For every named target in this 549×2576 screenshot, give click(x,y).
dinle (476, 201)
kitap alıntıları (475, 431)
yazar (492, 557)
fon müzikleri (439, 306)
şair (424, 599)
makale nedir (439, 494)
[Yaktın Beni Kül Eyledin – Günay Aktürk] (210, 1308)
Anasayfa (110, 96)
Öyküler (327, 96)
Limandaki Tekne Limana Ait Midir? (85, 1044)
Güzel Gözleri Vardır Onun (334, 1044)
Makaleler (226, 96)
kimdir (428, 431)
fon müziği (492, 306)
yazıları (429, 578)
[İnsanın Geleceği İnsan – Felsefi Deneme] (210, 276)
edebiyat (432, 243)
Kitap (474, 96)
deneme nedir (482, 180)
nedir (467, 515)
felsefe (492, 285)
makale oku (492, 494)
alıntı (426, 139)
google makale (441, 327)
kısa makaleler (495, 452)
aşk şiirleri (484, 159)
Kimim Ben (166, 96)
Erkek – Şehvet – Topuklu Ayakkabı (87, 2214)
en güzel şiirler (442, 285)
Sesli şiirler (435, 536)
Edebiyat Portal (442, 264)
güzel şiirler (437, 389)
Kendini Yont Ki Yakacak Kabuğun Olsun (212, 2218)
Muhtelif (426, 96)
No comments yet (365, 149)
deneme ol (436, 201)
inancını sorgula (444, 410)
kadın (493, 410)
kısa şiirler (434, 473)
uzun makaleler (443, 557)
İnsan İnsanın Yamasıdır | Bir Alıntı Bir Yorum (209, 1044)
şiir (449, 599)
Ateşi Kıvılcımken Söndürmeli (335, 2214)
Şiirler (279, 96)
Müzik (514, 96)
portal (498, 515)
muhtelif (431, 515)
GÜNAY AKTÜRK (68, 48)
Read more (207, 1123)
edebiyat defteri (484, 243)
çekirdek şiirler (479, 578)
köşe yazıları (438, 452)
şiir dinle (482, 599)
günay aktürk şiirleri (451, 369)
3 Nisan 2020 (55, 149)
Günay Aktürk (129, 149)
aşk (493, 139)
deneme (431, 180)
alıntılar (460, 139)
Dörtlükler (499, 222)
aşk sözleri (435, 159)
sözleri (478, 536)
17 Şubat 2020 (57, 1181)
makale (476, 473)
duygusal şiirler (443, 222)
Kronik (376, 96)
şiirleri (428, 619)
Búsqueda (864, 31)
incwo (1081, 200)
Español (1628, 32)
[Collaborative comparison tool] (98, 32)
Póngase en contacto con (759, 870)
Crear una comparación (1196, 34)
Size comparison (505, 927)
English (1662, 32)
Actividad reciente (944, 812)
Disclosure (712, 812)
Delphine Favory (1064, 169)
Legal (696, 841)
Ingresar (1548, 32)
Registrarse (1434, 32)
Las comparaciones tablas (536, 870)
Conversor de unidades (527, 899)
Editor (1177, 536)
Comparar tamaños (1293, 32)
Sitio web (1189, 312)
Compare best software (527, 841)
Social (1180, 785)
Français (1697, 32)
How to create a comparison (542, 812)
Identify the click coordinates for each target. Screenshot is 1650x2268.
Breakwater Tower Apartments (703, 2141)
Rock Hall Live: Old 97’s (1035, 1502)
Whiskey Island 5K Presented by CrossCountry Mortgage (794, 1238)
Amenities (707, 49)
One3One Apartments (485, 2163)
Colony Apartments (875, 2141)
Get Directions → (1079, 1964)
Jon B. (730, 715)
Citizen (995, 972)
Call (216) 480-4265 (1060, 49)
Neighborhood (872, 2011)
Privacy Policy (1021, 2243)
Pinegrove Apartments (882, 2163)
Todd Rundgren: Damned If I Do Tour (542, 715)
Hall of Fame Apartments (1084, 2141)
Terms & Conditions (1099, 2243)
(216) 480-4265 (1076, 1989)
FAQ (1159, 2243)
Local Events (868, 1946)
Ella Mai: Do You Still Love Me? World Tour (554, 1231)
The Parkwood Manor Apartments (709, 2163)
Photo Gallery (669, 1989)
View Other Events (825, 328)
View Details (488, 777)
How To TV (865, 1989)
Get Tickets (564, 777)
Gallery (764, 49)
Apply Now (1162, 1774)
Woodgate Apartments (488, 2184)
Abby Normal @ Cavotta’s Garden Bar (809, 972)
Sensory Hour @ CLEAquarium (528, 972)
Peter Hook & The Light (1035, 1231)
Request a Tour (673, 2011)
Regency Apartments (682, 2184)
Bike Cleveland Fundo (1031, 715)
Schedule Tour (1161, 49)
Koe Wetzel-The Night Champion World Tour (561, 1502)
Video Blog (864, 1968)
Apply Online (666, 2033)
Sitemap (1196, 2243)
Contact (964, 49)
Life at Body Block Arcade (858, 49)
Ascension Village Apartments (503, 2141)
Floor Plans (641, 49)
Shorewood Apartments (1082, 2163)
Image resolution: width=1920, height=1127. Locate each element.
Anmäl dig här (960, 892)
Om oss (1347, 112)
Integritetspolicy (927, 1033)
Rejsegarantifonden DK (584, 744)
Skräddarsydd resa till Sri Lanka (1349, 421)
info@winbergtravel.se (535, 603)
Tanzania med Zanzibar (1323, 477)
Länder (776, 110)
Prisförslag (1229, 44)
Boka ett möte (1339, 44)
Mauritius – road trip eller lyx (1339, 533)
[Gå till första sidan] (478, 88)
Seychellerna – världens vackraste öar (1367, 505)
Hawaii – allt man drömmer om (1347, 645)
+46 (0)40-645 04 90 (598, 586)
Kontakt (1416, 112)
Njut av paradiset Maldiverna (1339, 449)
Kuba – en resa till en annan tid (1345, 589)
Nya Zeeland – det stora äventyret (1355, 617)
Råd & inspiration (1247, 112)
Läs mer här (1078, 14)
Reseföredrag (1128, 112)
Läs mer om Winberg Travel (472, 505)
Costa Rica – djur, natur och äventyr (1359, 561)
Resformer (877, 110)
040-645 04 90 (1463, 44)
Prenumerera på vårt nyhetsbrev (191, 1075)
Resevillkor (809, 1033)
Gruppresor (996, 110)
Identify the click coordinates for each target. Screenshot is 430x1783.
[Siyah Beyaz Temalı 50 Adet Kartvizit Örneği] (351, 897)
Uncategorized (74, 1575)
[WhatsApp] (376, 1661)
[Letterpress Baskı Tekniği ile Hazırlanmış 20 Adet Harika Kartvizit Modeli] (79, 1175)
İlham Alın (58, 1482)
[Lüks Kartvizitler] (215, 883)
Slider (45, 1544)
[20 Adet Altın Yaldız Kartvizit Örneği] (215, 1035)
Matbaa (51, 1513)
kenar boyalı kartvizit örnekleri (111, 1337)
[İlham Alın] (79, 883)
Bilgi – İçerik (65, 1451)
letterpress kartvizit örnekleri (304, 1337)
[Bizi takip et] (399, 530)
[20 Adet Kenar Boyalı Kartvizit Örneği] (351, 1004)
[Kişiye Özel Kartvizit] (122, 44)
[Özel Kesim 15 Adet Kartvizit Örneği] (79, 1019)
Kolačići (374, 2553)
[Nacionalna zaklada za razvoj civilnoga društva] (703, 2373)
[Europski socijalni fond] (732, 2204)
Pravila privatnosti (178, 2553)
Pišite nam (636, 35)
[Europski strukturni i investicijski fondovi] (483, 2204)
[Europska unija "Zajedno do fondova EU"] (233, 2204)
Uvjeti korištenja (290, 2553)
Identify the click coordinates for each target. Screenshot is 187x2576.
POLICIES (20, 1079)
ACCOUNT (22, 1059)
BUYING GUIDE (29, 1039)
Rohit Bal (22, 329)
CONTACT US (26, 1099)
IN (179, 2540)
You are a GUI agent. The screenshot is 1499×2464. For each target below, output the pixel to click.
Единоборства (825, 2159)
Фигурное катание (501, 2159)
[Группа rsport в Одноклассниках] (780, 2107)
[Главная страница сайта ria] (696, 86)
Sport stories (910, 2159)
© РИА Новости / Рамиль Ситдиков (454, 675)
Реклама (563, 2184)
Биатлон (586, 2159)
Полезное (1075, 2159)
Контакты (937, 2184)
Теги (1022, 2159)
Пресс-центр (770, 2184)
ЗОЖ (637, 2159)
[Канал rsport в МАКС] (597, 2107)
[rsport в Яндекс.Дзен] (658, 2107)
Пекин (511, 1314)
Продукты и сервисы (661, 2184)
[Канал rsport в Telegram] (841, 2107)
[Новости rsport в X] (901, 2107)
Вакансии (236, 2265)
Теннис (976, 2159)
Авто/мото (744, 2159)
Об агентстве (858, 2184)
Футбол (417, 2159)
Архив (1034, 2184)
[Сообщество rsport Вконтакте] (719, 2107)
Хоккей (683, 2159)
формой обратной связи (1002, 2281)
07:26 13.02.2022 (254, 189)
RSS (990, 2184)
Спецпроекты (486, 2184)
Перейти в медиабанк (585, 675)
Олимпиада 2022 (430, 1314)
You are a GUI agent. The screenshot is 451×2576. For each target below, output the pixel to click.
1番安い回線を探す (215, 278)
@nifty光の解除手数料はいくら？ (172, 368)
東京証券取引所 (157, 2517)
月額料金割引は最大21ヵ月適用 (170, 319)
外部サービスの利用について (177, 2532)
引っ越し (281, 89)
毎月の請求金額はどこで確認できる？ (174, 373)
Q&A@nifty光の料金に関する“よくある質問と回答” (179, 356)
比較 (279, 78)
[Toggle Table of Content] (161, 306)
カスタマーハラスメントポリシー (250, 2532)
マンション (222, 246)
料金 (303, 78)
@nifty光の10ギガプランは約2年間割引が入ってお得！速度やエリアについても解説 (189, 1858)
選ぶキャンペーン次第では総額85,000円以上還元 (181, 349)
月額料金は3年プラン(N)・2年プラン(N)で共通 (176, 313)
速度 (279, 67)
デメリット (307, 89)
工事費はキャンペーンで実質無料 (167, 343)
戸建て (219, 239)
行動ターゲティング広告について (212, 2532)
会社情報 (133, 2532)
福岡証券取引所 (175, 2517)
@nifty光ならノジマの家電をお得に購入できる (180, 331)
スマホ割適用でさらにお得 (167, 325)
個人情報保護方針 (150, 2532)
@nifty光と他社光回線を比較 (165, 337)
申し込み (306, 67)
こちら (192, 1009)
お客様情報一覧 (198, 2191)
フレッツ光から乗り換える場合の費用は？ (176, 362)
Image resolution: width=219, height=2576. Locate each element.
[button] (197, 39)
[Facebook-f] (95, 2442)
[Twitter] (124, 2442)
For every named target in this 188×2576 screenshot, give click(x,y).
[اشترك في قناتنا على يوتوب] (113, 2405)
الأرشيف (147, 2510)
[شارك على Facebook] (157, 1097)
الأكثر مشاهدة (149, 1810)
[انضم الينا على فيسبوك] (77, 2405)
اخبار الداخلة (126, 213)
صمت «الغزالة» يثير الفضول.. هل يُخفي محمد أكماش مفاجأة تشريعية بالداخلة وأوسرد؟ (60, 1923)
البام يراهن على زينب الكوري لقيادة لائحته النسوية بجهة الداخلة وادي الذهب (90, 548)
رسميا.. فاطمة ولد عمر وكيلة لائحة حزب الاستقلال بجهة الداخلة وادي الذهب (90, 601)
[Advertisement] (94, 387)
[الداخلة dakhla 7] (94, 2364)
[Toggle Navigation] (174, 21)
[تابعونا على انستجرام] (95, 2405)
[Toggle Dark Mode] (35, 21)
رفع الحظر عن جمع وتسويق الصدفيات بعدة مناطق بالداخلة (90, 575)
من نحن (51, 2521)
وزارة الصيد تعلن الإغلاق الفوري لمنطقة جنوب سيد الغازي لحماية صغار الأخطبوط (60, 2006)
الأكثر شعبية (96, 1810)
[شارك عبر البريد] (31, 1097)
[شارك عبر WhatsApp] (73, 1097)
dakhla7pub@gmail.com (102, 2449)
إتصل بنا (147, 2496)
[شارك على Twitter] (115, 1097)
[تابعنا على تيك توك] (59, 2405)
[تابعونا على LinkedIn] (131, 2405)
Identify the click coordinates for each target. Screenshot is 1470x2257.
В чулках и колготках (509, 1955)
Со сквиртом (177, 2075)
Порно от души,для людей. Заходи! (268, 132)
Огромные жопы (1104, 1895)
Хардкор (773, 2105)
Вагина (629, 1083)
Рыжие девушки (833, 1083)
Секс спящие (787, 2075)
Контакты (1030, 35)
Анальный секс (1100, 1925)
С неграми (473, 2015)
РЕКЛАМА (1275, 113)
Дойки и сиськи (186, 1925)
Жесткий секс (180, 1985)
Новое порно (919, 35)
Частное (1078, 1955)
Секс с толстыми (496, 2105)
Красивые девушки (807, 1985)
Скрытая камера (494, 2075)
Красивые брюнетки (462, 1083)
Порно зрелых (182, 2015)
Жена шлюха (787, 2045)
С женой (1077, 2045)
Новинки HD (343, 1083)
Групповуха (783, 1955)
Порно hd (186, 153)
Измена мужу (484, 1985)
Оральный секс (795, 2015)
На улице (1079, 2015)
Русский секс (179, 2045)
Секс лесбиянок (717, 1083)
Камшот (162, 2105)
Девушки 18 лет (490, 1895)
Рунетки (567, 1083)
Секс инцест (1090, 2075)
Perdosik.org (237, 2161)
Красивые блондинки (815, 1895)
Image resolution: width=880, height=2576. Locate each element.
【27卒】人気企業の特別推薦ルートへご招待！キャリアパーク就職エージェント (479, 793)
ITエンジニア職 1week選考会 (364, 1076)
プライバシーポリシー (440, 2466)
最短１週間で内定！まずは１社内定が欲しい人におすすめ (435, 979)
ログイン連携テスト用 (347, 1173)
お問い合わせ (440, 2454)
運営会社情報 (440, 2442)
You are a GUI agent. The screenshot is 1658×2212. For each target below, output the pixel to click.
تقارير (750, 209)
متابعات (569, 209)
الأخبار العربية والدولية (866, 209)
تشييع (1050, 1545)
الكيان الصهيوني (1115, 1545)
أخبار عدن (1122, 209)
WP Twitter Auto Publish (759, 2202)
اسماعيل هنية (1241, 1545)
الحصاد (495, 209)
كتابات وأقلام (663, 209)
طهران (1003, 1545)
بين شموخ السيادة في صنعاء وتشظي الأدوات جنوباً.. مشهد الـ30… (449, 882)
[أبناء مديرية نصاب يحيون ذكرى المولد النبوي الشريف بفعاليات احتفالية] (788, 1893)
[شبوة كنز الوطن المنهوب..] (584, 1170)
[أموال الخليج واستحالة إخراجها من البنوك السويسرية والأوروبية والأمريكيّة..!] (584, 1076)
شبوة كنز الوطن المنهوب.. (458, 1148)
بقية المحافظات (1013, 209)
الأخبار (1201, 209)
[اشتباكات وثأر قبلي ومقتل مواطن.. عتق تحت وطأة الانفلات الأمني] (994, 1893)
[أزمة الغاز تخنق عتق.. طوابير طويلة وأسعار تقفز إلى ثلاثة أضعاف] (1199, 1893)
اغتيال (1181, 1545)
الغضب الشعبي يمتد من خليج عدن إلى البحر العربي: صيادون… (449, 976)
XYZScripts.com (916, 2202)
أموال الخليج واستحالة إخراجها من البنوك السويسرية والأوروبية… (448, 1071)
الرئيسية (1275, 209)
::::
__The task__: Whenever the string "element" turns up in a line of the data, copy that line.

__Problem solution__:
Image resolution: width=1920, height=1127. Locate each element.
Image resolution: width=219, height=2576. Locate each element.
Image resolution: width=880, height=2576. Locate each element.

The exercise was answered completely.